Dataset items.
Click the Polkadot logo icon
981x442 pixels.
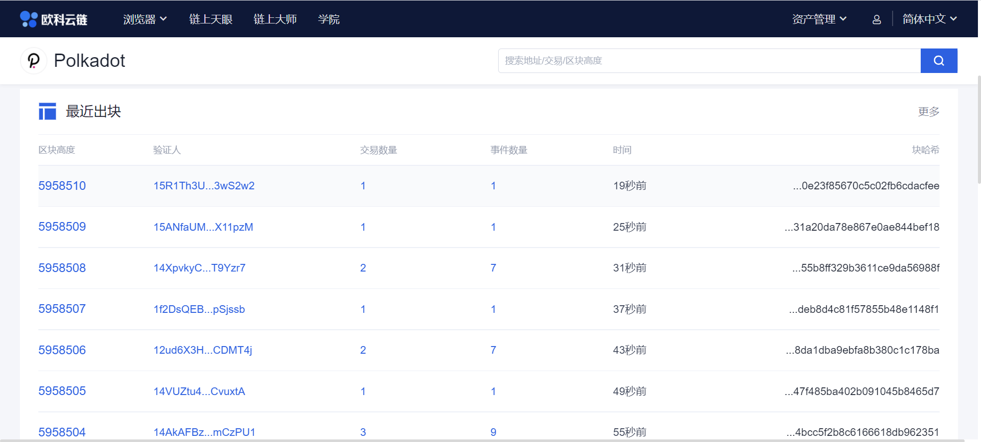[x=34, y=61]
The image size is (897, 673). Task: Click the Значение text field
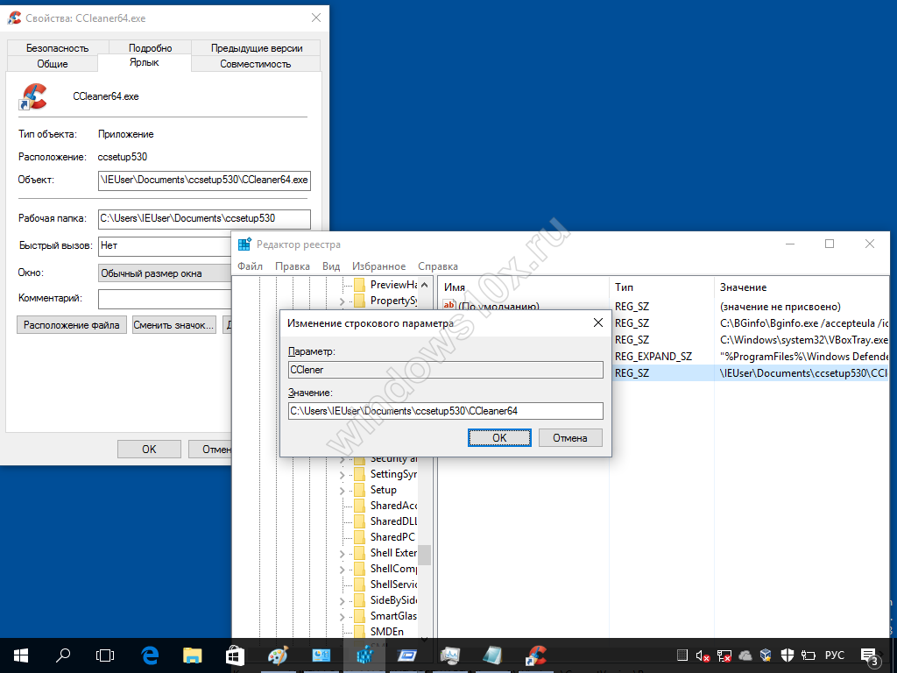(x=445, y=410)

---

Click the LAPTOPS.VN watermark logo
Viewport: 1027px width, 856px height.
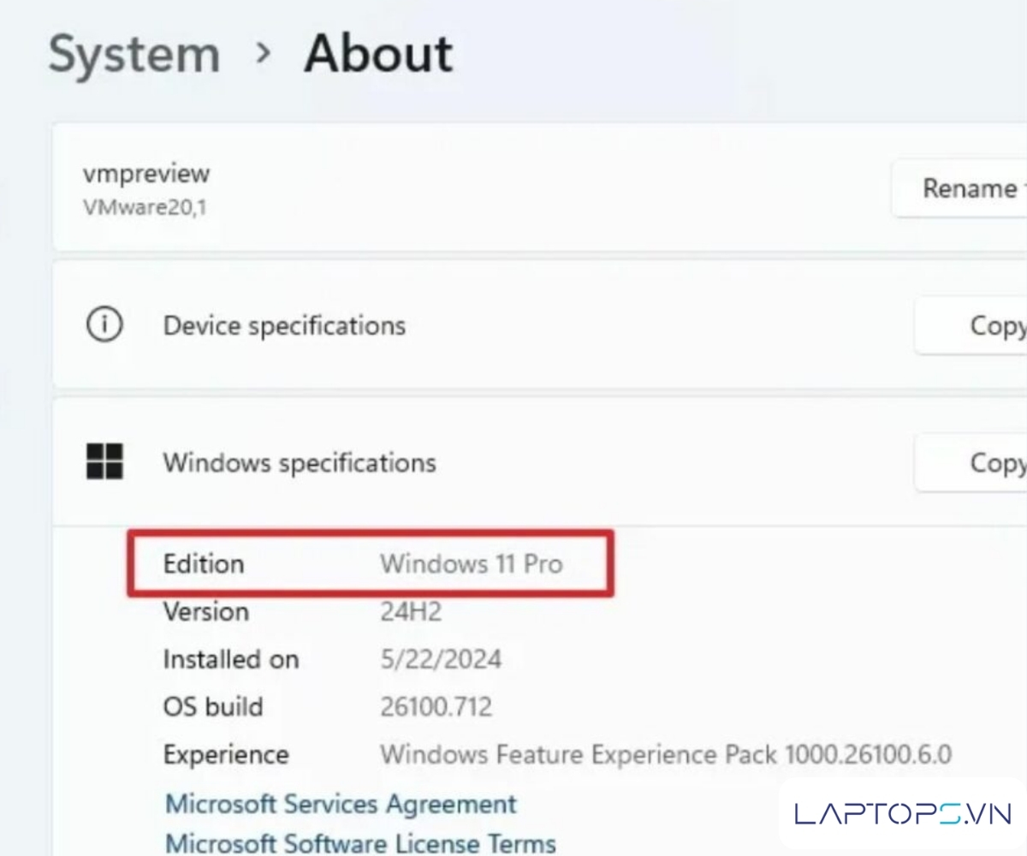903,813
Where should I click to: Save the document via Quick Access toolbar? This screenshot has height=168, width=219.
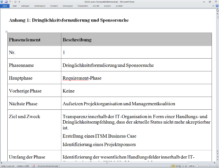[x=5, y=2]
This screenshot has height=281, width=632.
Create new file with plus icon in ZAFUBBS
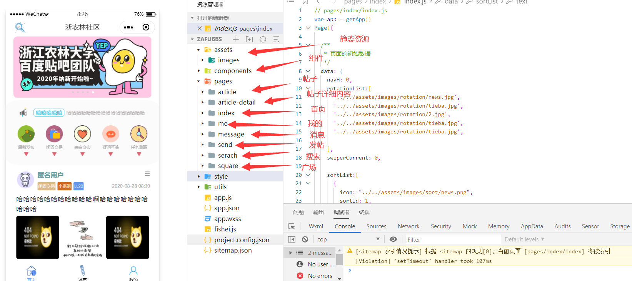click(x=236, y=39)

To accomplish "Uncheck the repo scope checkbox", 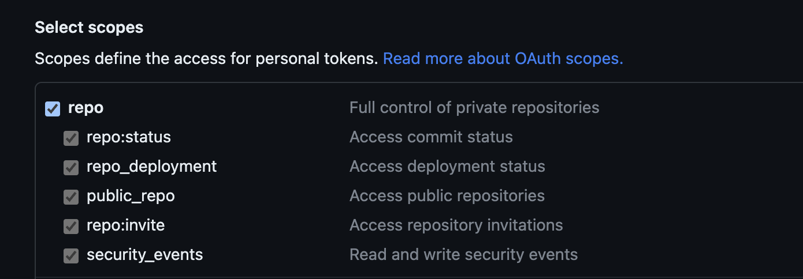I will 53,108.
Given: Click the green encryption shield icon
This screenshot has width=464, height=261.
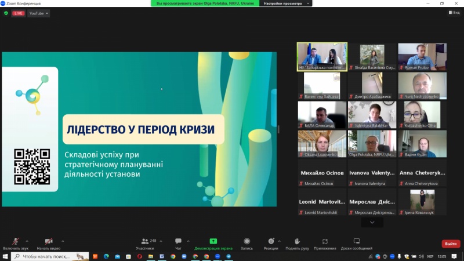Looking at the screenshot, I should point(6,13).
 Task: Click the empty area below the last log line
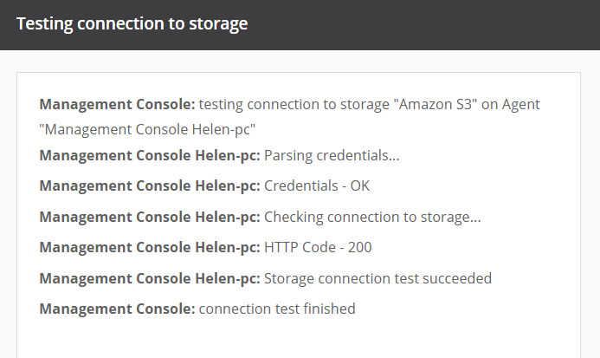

--

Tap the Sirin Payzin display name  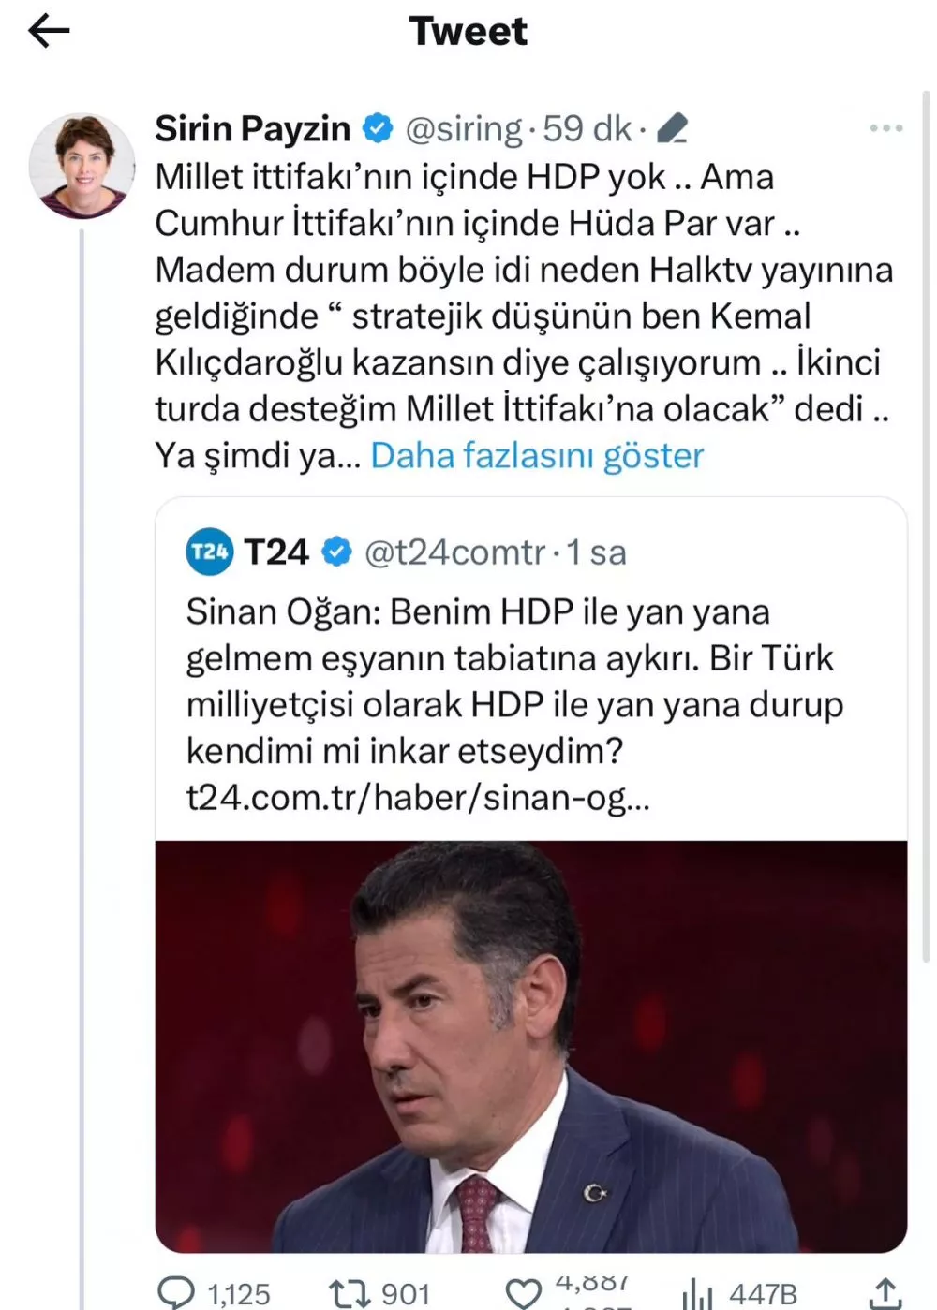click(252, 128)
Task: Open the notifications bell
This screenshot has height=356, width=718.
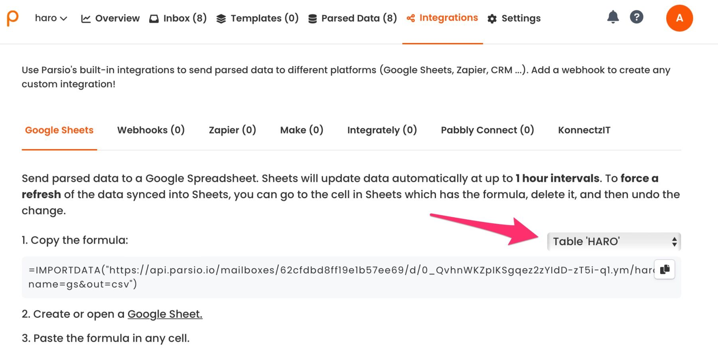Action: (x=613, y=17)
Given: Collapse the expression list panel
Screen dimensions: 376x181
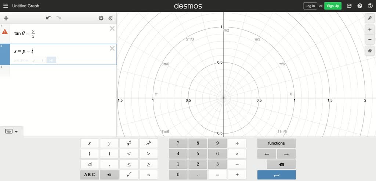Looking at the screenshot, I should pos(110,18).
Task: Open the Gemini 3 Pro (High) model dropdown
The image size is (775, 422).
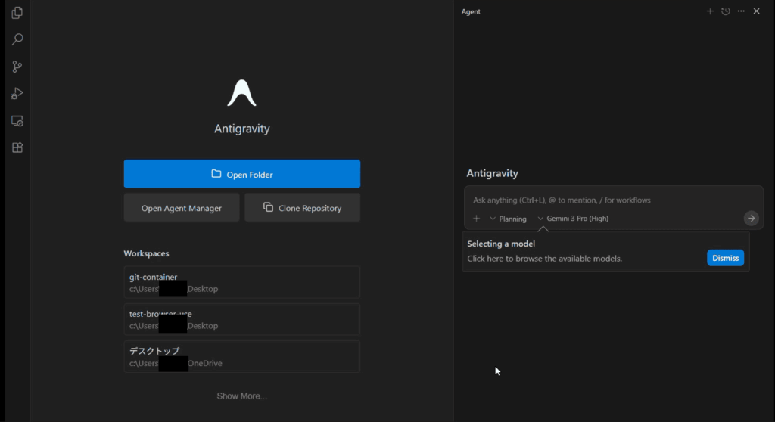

Directions. From the entries above, copy every line where the word "Open" shows up.

Task result.
Task: Open the notifications bell
Task: Open the Gemini 3 Pro (High) model dropdown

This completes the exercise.